SUPPLIED INFORMATION >>
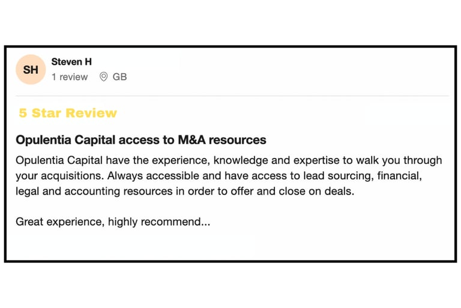Click 'Great experience, highly recommend...' text
Screen dimensions: 461x308
(x=113, y=222)
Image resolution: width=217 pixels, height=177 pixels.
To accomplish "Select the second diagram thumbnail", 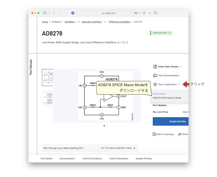I will (48, 98).
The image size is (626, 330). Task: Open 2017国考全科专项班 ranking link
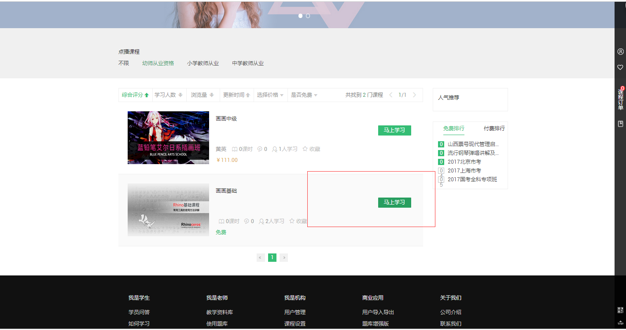(472, 180)
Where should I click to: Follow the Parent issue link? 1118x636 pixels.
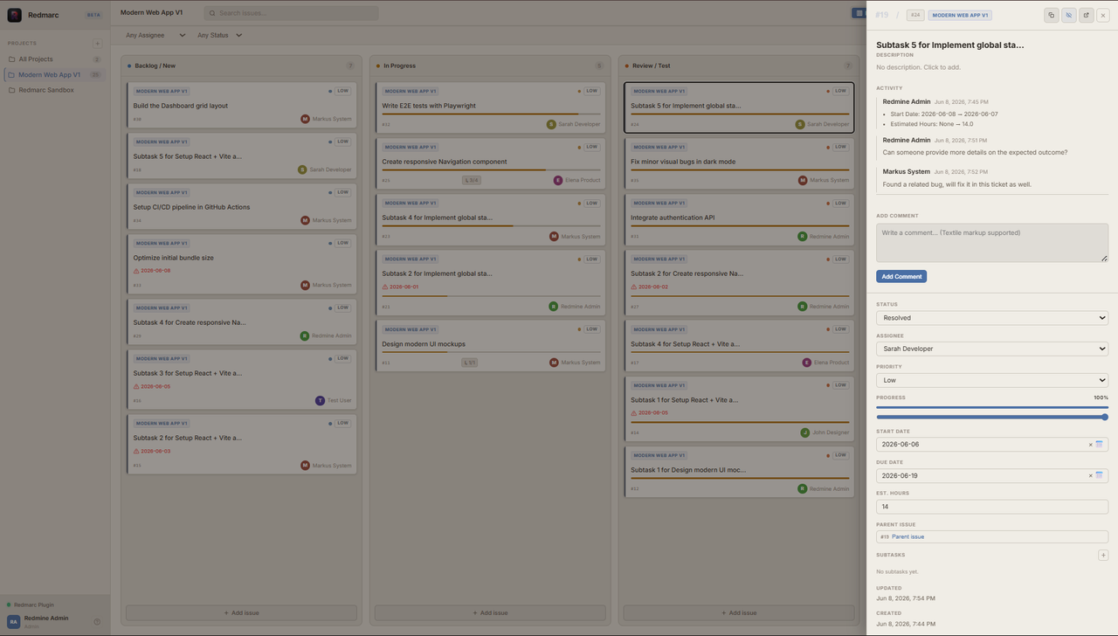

THE TASK >> Format everything from the line containing "The image size" down to the end of the records as a JSON list of strings, one string per line, leaving out blank lines and pictures.

FINAL ANSWER >>
[
  "The image size is (626, 330). Task: Open 2017国考全科专项班 ranking link",
  "(472, 180)",
  "Where should I click to: Follow the Parent issue link? 1118x636 pixels."
]